EXERCISE 1: In the column on digitalised Tatar literature, write out the part from "Realnoe Vremya's columnist" to "the mother tongue.", switching "online newspaper" to "news website".
EXERCISE 2: According to the column on digitalised Tatar literature, where did the researcher work as a hungry student?
EXERCISE 3: Extend the column on digitalised Tatar literature past its last sentence with the next few paragraphs.

PROVIDED PASSAGE:
To ''immortalise'' Tatar language: digital capabilities for inquisitive researcher

Historian and expert in Eastern studies Alfrid Bustanov’s column about digitalised Tatar literature

Realnoe Vremya's columnist Alfrid Bustanov works with Arabic sources a lot. In today's column written for our online newspaper, the researcher talks about online resources in which one can find ancient documents and examples of Tatar literature. In the researcher's opinion, open access to ancient texts will enable to conserve the mother tongue.

Digitalised Tatar literature?

Almost every day of my life has been linked with reading ancient texts written in Arabic script in the last 15 years. As a hungry student, I worked directly in archives. As time went by, I started to scan more and work with digital files. On the computer, one can zoom in the picture of a manuscript many times, distinguish the dot above the letter ''p'' from traces of beetles and cockroaches and travel with necessary books around the world, in general. The digital revolution completely changed our world. Even such bookworms like me don't stand on the sidelines of these fast changes.

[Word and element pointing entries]
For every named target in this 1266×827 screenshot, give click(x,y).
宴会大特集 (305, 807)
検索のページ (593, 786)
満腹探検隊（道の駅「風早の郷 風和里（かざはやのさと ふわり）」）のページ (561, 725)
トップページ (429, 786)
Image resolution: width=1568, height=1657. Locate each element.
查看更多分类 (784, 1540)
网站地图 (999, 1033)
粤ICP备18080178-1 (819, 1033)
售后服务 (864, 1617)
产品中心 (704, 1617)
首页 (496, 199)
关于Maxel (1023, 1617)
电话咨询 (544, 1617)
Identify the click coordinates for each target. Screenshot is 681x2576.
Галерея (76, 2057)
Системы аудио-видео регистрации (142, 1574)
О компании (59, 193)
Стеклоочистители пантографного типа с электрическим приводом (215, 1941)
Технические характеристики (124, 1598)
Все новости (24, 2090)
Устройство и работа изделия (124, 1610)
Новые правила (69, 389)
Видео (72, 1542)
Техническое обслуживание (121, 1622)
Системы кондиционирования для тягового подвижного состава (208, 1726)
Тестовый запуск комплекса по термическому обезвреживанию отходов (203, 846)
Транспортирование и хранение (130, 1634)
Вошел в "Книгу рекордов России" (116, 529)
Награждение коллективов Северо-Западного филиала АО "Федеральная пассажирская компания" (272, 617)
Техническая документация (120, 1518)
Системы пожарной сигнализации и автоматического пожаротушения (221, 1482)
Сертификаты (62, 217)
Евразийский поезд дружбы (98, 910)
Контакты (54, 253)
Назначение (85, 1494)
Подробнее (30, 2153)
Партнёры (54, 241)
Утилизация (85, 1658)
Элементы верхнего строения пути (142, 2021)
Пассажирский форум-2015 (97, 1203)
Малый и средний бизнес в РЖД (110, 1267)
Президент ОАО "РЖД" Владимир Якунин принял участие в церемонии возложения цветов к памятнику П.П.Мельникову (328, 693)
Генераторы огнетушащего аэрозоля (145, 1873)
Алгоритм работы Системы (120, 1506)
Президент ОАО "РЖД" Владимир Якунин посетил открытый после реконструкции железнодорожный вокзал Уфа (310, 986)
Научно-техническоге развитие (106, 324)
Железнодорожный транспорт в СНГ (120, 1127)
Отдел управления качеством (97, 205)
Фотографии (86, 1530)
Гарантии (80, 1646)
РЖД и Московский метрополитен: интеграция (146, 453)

RESULT 1:
Realnoe Vremya's columnist Alfrid Bustanov works with Arabic sources a lot. In today's column written for our news website, the researcher talks about online resources in which one can find ancient documents and examples of Tatar literature. In the researcher's opinion, open access to ancient texts will enable to conserve the mother tongue.

RESULT 2: Directly in archives.

RESULT 3:
Working with handwritten texts is an exciting travel that requires attention and experience (the more texts you read, the better it is). Nevertheless, many things become simpler in the digital world: databases and even full-text versions of classic literature substituted hundreds of rare dictionaries. Now a hadith that is present in the manuscript or corresponding poem from Jalāl ad-Dīn Muhammad Rūmī's Masnavi can be found on the Internet with several clicks.

Fragment from Galimdzhan Sharaf's History of the Golden Horde composition (1916)

What don't we have?

It all inspires and simplifies the work (that would take weeks of hard searches in the past). Nevertheless, there is one ''but''.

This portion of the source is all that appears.